TASK REQUIREMENTS >> The listing below should be reproduced precisely, except for its images.
========
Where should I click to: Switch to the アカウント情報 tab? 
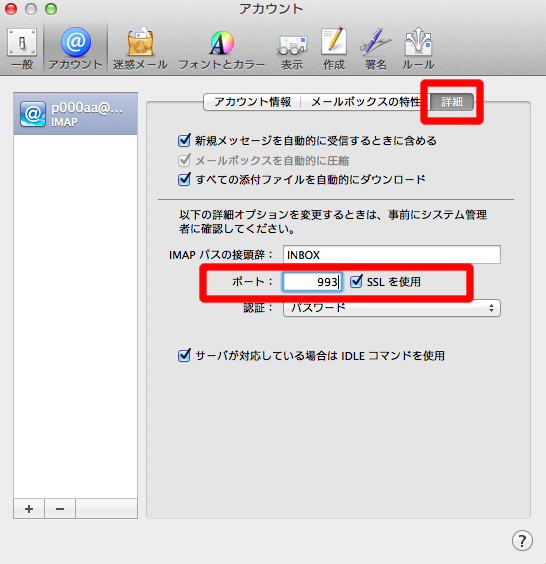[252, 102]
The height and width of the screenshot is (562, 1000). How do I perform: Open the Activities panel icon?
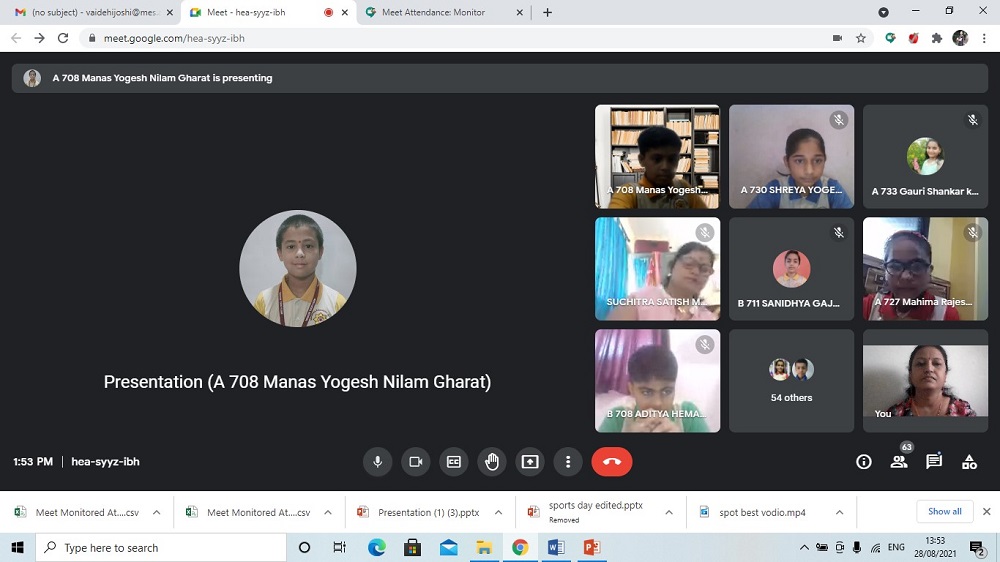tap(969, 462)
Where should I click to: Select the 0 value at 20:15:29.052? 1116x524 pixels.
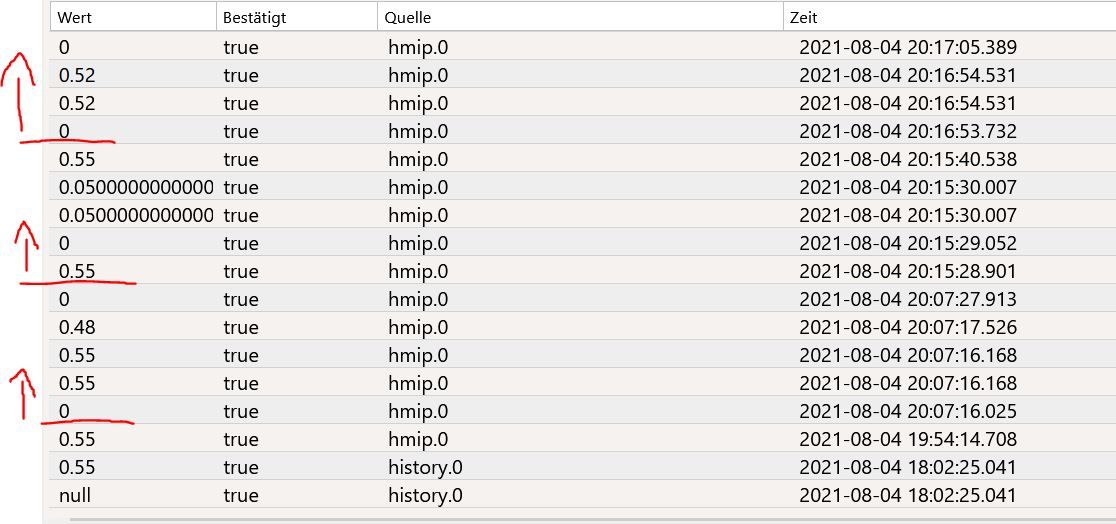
========
ANSWER BOX >>
Where should I click to: Switch to the アカウント情報 tab? 
[252, 102]
The height and width of the screenshot is (562, 1000). How do I perform: Open the Activities panel icon?
tap(969, 462)
Where should I click to: Select the 0 value at 20:15:29.052? 1116x524 pixels.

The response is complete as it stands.